The other nice flexibility this offers involves destination selection. Would we have flown to Portland for a long weekend if we didn't want to book the nonstop flight? Probably not. Would we have visited Newport, RI if we were forced to "ignore" JetBlue's daily nonstop from West Palm Beach (PBI) in the pursuit of status? Definitely not.
One major enabler of this flexibility is the collection of transferable point currencies that I currently have. Programs like American Express Membership Rewards and Chase Ultimate Rewards are my favorites, mainly because I'm not stuck redeeming miles through a single airline's program based on the award seats made available by that carrier and its partners. I can select the program I want that offers the best combination of award inventory and pricing for my desired date(s) of travel.
I'm nowhere near lifetime elite status
Each of the major three carriers offers some type of lifetime elite status program, and this can be a reason to stay loyal to a single airline. However, since I've spread the love around these airlines during my time as a road warrior, I'm still a good ways off from reaching the lowest tier with any of them. The one that's somewhat within striking distance is Delta, where my Million Miler Qualification balance is currently 681,177 miles. Still, that's a lot of additional flying to unlock complimentary annual Silver Medallion status (and the limited perks it confers).
This then feeds into the last point ...
I can still get elite-like perks
Finally, I can replicate many of the perks that a low- or mid-tier elite traveler would enjoy simply by strategizing with my credit cards. Sure these won't get me upgrade certificates to jump to business class on a long-haul, economy flight I purchased for $600, but they can sure make my travel life less stressful, less costly and more comfortable.
Here are some of those cards currently in my wallet:
- The Platinum Card® from American Express: Access to Centurion Lounges, Priority Pass lounges and Delta Sky Clubs (when flying Delta) plus Even More Space seats on JetBlue as my designated carrier for the annual up to $200 airline fee statement credit. Enrollment required.

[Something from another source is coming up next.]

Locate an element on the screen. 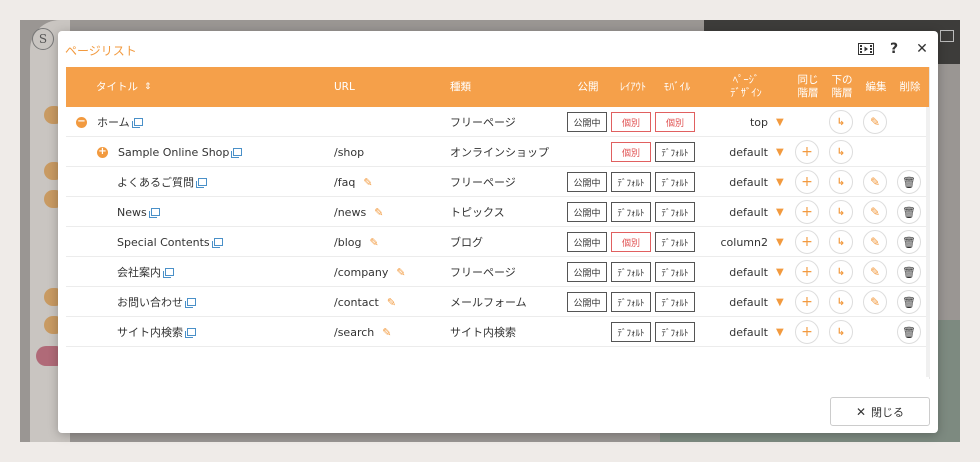 This screenshot has width=980, height=462. page-title-link: ホーム is located at coordinates (114, 122).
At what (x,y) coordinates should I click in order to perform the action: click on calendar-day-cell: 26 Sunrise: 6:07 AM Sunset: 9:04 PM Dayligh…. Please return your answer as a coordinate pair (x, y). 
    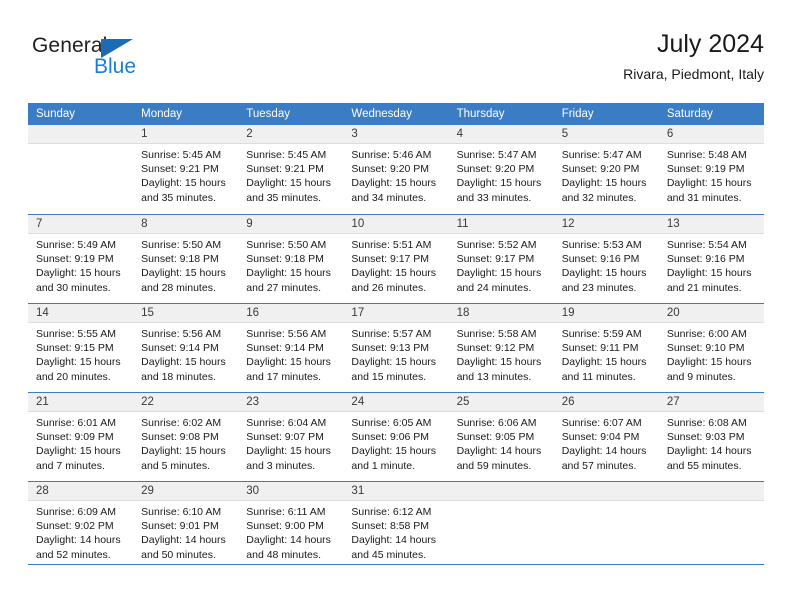
    Looking at the image, I should click on (606, 437).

- Citi® / AAdvantage® Executive World Elite Mastercard®: Access to American Admirals Clubs (including for my authorized users) plus a free checked bag on domestic flights
- United Explorer Card: Free checked bag on all United flights, enhanced award availability and 2 United Club one-time passes each year
- JetBlue Plus Card: Free checked bag on all JetBlue flights, 50% in-flight discount
Other cards offer similar benefits, so be sure to check out our guide to the best credit cards for elite status for additional suggestions.
The U.S. airlines have been sliding toward a revenue-based program for a number of years, and my colleague Summer Hull just highlighted United's history along these lines in bemoaning the carrier's most recent changes. I've never regretted making a conscious decision to stop pursuing elite status, and United's new elite status qualification scheme (that will almost certainly be copied by others) is further proof that I made the right one.
That's not to say United's new program is 100% negative. There are clearly those who benefited with the addition of a revenue requirement for elite status back in 2014 and those who began taking home more redeemable miles when Delta, United and American all shifted to what is essentially the same revenue-based earning scheme. I'm just not one of those travelers.
If these latest changes represent the straw that broke the camel's back, come join me in no longer worrying about qualifying year in and year out. You may be surprised at just how refreshing it is.